<<<<

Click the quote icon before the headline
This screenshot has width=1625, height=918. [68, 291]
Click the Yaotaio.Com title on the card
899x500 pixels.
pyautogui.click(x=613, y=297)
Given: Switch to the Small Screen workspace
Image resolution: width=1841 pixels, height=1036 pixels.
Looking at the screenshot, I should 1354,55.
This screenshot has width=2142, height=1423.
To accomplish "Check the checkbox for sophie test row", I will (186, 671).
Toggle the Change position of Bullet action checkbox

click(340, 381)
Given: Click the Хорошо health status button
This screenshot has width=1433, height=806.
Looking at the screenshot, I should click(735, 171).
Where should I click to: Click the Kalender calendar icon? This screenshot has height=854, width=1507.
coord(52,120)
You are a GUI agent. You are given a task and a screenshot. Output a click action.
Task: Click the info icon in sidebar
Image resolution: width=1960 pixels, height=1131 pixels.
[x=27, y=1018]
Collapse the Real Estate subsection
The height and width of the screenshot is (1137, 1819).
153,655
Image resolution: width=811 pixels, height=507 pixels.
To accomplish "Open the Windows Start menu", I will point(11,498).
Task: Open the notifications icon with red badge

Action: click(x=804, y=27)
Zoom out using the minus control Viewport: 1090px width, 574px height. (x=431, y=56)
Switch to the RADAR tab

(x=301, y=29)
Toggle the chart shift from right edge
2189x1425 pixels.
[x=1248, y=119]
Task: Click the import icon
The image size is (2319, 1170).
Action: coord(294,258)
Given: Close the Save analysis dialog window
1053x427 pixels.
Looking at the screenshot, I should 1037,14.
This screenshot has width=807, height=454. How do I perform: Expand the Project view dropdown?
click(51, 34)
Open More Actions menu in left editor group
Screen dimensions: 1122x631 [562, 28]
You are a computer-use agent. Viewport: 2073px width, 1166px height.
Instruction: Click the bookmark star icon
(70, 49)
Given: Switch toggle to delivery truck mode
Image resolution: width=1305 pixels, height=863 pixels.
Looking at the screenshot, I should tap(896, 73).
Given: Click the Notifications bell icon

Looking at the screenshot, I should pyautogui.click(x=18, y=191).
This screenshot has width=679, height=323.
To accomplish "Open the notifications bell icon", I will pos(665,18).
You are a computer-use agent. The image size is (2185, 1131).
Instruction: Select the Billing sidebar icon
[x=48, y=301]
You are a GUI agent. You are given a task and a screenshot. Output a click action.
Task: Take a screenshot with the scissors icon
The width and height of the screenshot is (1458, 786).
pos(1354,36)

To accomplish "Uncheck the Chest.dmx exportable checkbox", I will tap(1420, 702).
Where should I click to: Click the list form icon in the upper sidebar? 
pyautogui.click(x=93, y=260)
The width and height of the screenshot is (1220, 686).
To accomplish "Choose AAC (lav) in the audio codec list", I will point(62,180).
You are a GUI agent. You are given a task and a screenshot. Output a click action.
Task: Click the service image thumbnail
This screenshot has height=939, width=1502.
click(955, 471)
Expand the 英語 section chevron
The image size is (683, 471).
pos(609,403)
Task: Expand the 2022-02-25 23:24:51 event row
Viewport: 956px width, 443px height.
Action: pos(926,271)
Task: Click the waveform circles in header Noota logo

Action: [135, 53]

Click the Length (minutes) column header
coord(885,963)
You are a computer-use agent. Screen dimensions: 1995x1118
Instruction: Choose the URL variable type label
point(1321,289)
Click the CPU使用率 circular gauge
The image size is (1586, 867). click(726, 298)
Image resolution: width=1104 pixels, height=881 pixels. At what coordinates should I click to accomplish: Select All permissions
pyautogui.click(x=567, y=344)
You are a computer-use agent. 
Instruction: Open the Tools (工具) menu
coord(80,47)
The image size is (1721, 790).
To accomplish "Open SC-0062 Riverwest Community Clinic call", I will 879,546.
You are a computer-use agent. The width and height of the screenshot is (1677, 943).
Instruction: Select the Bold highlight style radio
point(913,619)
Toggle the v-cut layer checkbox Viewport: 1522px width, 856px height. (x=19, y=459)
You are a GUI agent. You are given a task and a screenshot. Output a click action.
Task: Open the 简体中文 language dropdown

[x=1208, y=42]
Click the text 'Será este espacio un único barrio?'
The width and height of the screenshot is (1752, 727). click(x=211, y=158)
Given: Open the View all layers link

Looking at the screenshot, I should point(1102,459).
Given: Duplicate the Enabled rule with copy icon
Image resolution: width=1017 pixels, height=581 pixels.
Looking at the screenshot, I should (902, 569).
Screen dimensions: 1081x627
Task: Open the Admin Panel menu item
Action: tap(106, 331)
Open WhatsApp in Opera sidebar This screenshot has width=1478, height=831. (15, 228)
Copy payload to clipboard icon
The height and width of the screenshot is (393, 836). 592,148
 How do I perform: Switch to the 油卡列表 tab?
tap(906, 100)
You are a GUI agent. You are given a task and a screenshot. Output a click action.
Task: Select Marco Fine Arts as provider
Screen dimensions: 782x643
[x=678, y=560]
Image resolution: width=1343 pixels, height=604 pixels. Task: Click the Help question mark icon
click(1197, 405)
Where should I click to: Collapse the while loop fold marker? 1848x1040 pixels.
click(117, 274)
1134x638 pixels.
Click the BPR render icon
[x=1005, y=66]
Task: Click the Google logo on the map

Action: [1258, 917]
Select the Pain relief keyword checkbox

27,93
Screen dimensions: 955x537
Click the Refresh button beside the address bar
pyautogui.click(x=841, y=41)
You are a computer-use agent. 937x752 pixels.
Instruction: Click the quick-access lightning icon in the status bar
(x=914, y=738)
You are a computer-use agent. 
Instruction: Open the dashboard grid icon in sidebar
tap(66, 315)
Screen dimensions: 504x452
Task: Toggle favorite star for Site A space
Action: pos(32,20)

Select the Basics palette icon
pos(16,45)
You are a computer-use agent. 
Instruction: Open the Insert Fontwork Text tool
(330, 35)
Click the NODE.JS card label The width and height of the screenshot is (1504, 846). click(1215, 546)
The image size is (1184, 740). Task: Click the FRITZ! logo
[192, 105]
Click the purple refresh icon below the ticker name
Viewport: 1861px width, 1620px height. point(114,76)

>>>>

* [EXERCISE DETAILS]
Copy each line above exactly as it stands.

* [RESPONSE AREA]
Click the quote icon before the headline
This screenshot has width=1625, height=918. [68, 291]
Click the Yaotaio.Com title on the card
899x500 pixels.
pyautogui.click(x=613, y=297)
Given: Switch to the Small Screen workspace
Image resolution: width=1841 pixels, height=1036 pixels.
Looking at the screenshot, I should 1354,55.
This screenshot has width=2142, height=1423.
To accomplish "Check the checkbox for sophie test row", I will (186, 671).
Toggle the Change position of Bullet action checkbox

click(340, 381)
Given: Click the Хорошо health status button
This screenshot has width=1433, height=806.
Looking at the screenshot, I should click(735, 171).
Where should I click to: Click the Kalender calendar icon? This screenshot has height=854, width=1507.
coord(52,120)
You are a GUI agent. You are given a task and a screenshot. Output a click action.
Task: Click the info icon in sidebar
Image resolution: width=1960 pixels, height=1131 pixels.
[x=27, y=1018]
Collapse the Real Estate subsection
The height and width of the screenshot is (1137, 1819).
153,655
Image resolution: width=811 pixels, height=507 pixels.
To accomplish "Open the Windows Start menu", I will point(11,498).
Task: Open the notifications icon with red badge

Action: click(x=804, y=27)
Zoom out using the minus control Viewport: 1090px width, 574px height. (x=431, y=56)
Switch to the RADAR tab

(x=301, y=29)
Toggle the chart shift from right edge
2189x1425 pixels.
[x=1248, y=119]
Task: Click the import icon
The image size is (2319, 1170).
Action: coord(294,258)
Given: Close the Save analysis dialog window
1053x427 pixels.
Looking at the screenshot, I should 1037,14.
This screenshot has width=807, height=454. How do I perform: Expand the Project view dropdown?
click(51, 34)
Open More Actions menu in left editor group
Screen dimensions: 1122x631 [562, 28]
You are a computer-use agent. Viewport: 2073px width, 1166px height.
Instruction: Click the bookmark star icon
(70, 49)
Given: Switch toggle to delivery truck mode
Image resolution: width=1305 pixels, height=863 pixels.
Looking at the screenshot, I should tap(896, 73).
Given: Click the Notifications bell icon

Looking at the screenshot, I should pyautogui.click(x=18, y=191).
This screenshot has width=679, height=323.
To accomplish "Open the notifications bell icon", I will pos(665,18).
You are a computer-use agent. The image size is (2185, 1131).
Instruction: Select the Billing sidebar icon
[x=48, y=301]
You are a GUI agent. You are given a task and a screenshot. Output a click action.
Task: Take a screenshot with the scissors icon
The width and height of the screenshot is (1458, 786).
pos(1354,36)

To accomplish "Uncheck the Chest.dmx exportable checkbox", I will tap(1420, 702).
Where should I click to: Click the list form icon in the upper sidebar? 
pyautogui.click(x=93, y=260)
The width and height of the screenshot is (1220, 686).
To accomplish "Choose AAC (lav) in the audio codec list", I will point(62,180).
You are a GUI agent. You are given a task and a screenshot. Output a click action.
Task: Click the service image thumbnail
This screenshot has height=939, width=1502.
click(955, 471)
Expand the 英語 section chevron
The image size is (683, 471).
pos(609,403)
Task: Expand the 2022-02-25 23:24:51 event row
Viewport: 956px width, 443px height.
Action: pos(926,271)
Task: Click the waveform circles in header Noota logo

Action: [135, 53]

Click the Length (minutes) column header
coord(885,963)
You are a computer-use agent. Screen dimensions: 1995x1118
Instruction: Choose the URL variable type label
point(1321,289)
Click the CPU使用率 circular gauge
The image size is (1586, 867). click(726, 298)
Image resolution: width=1104 pixels, height=881 pixels. At what coordinates should I click to accomplish: Select All permissions
pyautogui.click(x=567, y=344)
You are a computer-use agent. 
Instruction: Open the Tools (工具) menu
coord(80,47)
The image size is (1721, 790).
To accomplish "Open SC-0062 Riverwest Community Clinic call", I will 879,546.
You are a computer-use agent. The width and height of the screenshot is (1677, 943).
Instruction: Select the Bold highlight style radio
point(913,619)
Toggle the v-cut layer checkbox Viewport: 1522px width, 856px height. (x=19, y=459)
You are a GUI agent. You are given a task and a screenshot. Output a click action.
Task: Open the 简体中文 language dropdown

[x=1208, y=42]
Click the text 'Será este espacio un único barrio?'
The width and height of the screenshot is (1752, 727). click(x=211, y=158)
Given: Open the View all layers link

Looking at the screenshot, I should point(1102,459).
Given: Duplicate the Enabled rule with copy icon
Image resolution: width=1017 pixels, height=581 pixels.
Looking at the screenshot, I should (902, 569).
Screen dimensions: 1081x627
Task: Open the Admin Panel menu item
Action: tap(106, 331)
Open WhatsApp in Opera sidebar This screenshot has width=1478, height=831. (15, 228)
Copy payload to clipboard icon
The height and width of the screenshot is (393, 836). 592,148
 How do I perform: Switch to the 油卡列表 tab?
tap(906, 100)
You are a GUI agent. You are given a task and a screenshot. Output a click action.
Task: Select Marco Fine Arts as provider
Screen dimensions: 782x643
[x=678, y=560]
Image resolution: width=1343 pixels, height=604 pixels. Task: Click the Help question mark icon
click(1197, 405)
Where should I click to: Collapse the while loop fold marker? 1848x1040 pixels.
click(117, 274)
1134x638 pixels.
Click the BPR render icon
[x=1005, y=66]
Task: Click the Google logo on the map

Action: [1258, 917]
Select the Pain relief keyword checkbox

27,93
Screen dimensions: 955x537
Click the Refresh button beside the address bar
pyautogui.click(x=841, y=41)
You are a computer-use agent. 937x752 pixels.
Instruction: Click the quick-access lightning icon in the status bar
(x=914, y=738)
You are a computer-use agent. 
Instruction: Open the dashboard grid icon in sidebar
tap(66, 315)
Screen dimensions: 504x452
Task: Toggle favorite star for Site A space
Action: pos(32,20)

Select the Basics palette icon
pos(16,45)
You are a computer-use agent. 
Instruction: Open the Insert Fontwork Text tool
(330, 35)
Click the NODE.JS card label The width and height of the screenshot is (1504, 846). click(1215, 546)
The image size is (1184, 740). Task: Click the FRITZ! logo
[192, 105]
Click the purple refresh icon below the ticker name
Viewport: 1861px width, 1620px height. point(114,76)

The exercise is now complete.